Der Gesetzgeber hat auch für die Vereinbarungszeiträume ab 2022 eine Konvergenzphase für die Krankenhausbudgets bis einschließlich 2025 vorgesehen. Ab 2026 ist ein regulärer Budgetabschluss bis zum 31. Juli des Jahres vorgesehen, für das die Vereinbarung gelten soll.

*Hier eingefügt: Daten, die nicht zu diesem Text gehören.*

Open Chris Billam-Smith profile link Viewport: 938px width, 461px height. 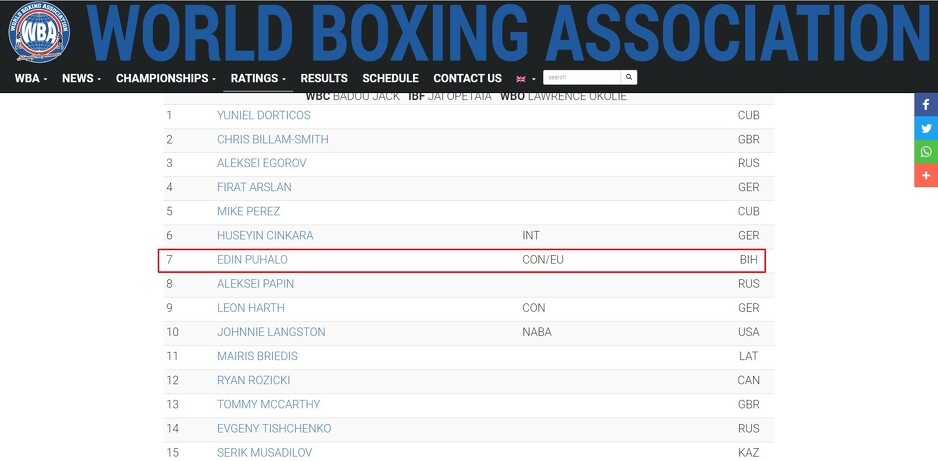(272, 139)
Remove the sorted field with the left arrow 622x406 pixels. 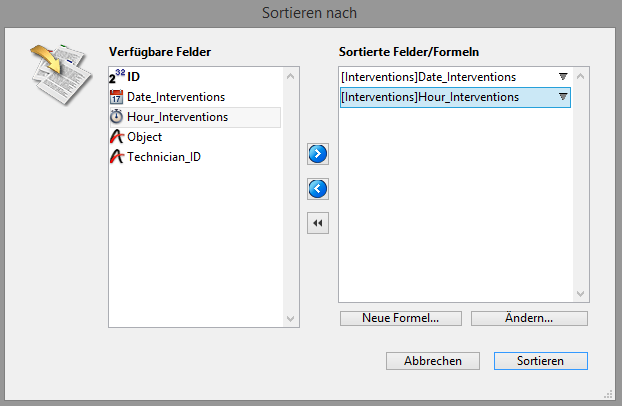[318, 188]
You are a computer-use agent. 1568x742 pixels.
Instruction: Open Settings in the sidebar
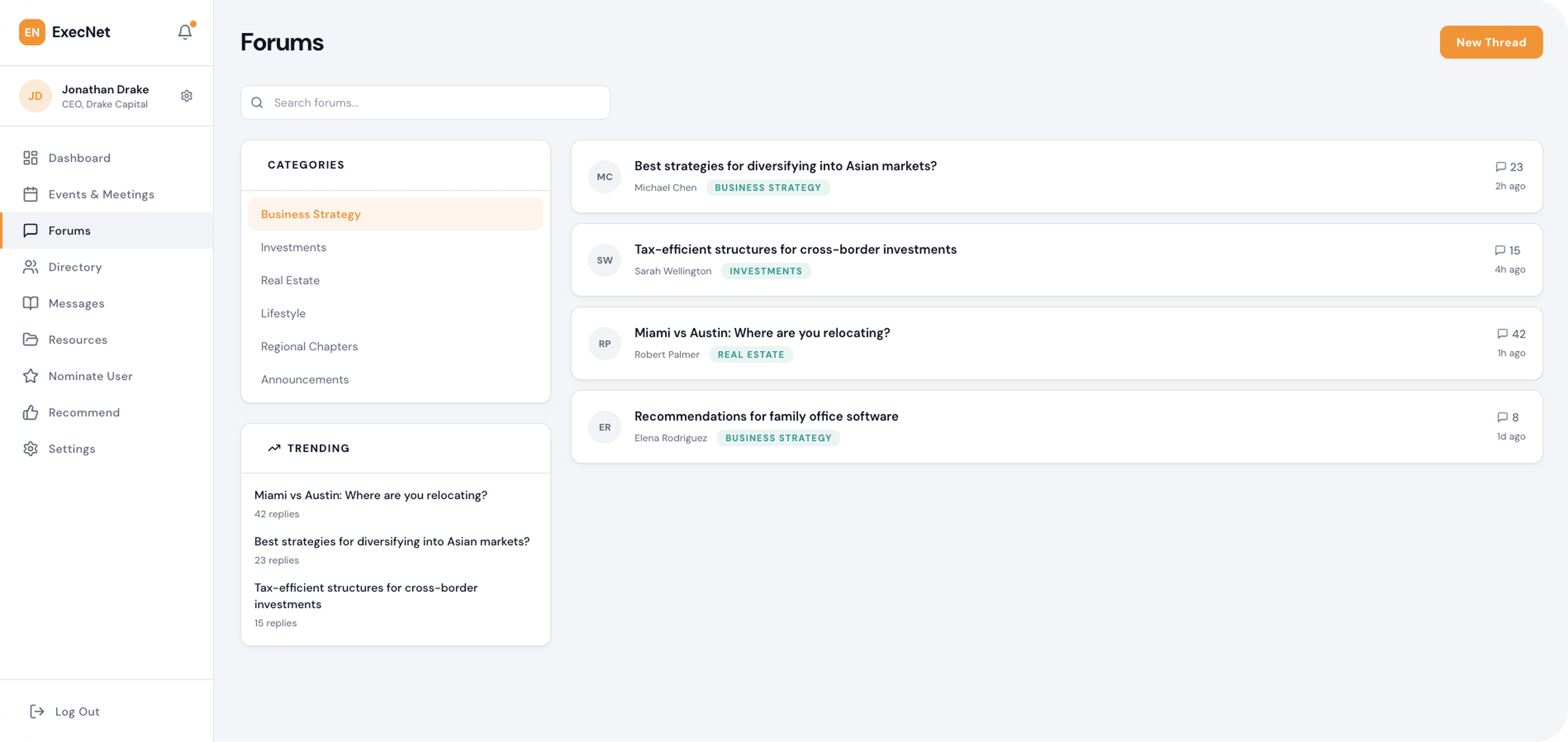(72, 449)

„Der Grundsatz der Prospektivität bei den Budgetverhandlungen ist politisch gewollt. Er erhofft sich damit die Liquidität der Häuser zu verbessern. Das bedeutet nun für alle Beteiligten ein schnelles Umdenken und verändertes Handeln. Die Instrumente für die Verhandlungen müssen neu ausgerichtet werden. Das stellt einen Kraftakt für die Verhandelnden der Krankenhäuser und Krankenkassen dar. Allerdings bieten die Fristen Raum für neues Vorgehen.“

Christoph Radbruch
Christoph Radbruch
Der DEKV-Vorsitzende Christoph Radbruch. – © DEKV/Hans-Christian Plambeck

bpa: Pflegeassistenzkräfte sollen über Umlage finanziert werden

Zur heutigen Verabschiedung des Krankenhauspflegeentlastungsgesetzes durch den Deutschen Bundestag sagt der Präsident des Bundesverbandes privater Anbieter sozialer Dienste e.V. (bpa), Bernd Meurer: „Die Pflegeassistenzkräfte gewinnen immer mehr an Bedeutung. Der Bundesgesetzgeber will deren Ausbildung künftig einheitlich finanzieren. Das ist ein guter erster Schritt. Aber wer A sagt, muss auch B sagen.“

„Gleichzeitig muss geregelt werden, dass die Ausbildungskosten sowohl für die Pflegefach- als auch für die Assistenzkräfte nicht zu höheren Eigenanteilen der Versicherten führen. Wir fordern, dass die Regierung diese Vorgabe des Koalitionsvertrags zügig umsetzt.“

Bernd Meurer

Im Koalitionsvertrag sei nicht nur eine bundeseinheitliche Pflegeassistenzausbildung versprochen worden, sondern auch die Entlastung der Pflegebedürftigen durch die Herausnahme der Ausbildungskosten aus den Eigenanteilen. Das eine Vorhaben dürfe nicht ohne das andere umgesetzt werden. Ansonsten sei die Entscheidung nur eine Entlastung der Länderhaushalte und gehe zu Lasten der Pflegebedürftigen, erklärte der bpa.